In my last post, we started to look at some of the issues with the concept of “big data governance,” especially when a large part of governance is intended to prevent the introduction of errors into data sets. Many big data analytics applications focus on the intake of numerous varied data sources acquired from external sources. By the time the data has been brought into the organization, it is basically too late to have any impact on the data creation process, so preventing errors is out the window.
In fact, the problem is much worse than that for two reasons. First, in many cases the data sets being used are not only created by parties outside the administrative domain, the internal users may have no idea where the data came from altogether. For example, public US federal transparency data sets published at www.data.gov are created solely for the purpose of posting the data to the web site, but the values populating those data sets may have come from numerous internal applications designed and implemented to support specific business functions, and the resulting data sets are effectively created without any of the original context.

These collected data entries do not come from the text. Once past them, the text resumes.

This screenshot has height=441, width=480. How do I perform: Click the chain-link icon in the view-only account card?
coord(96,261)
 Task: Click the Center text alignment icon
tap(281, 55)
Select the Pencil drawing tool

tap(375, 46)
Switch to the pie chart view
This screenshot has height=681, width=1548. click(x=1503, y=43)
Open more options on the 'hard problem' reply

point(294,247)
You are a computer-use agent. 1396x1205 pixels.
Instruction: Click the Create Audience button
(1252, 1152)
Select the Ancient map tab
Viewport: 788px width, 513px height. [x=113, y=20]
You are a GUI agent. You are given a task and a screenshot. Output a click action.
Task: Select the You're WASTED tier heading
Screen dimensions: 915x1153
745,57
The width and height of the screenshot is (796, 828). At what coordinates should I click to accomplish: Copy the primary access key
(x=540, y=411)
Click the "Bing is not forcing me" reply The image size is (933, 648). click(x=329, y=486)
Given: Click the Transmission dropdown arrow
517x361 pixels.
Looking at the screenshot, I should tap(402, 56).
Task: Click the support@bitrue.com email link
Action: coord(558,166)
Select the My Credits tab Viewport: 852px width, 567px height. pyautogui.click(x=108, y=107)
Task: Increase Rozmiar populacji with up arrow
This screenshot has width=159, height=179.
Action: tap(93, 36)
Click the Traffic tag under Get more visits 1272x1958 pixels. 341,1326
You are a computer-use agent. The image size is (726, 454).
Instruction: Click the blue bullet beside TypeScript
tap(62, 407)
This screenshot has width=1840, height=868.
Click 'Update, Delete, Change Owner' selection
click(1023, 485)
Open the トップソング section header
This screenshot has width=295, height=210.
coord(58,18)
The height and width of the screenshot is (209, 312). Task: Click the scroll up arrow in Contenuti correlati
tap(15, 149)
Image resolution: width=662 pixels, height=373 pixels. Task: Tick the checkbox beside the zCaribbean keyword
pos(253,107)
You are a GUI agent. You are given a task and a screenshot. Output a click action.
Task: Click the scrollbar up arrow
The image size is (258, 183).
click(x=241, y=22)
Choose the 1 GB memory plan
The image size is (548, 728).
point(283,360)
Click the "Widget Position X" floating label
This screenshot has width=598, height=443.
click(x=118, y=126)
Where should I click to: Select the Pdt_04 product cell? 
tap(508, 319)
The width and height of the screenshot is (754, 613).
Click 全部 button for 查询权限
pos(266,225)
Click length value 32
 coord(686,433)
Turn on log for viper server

That means that the actual details of the originating system are completely lost, often including the technical/structural metadata (such as data types and lengths) as well as the more important business metadata such as data element definitions and reference data domains. The user of the data is compelled to manufacture the semantics based on intuition and context, but not much else.
The second reason is that attempting to change the data means that you are potentially introducing biases into the data sets you are about to subject to analysis. This means that your hands are tied when it comes to performing any activity that potentially changes the meaning of the data, such as “cleansing” the data or eliminating duplicate records.
So you cannot control the creation of the data and are limited in correcting the data. But aren’t those the main objectives of data governance? Seems like we have a little bit of a conflict here…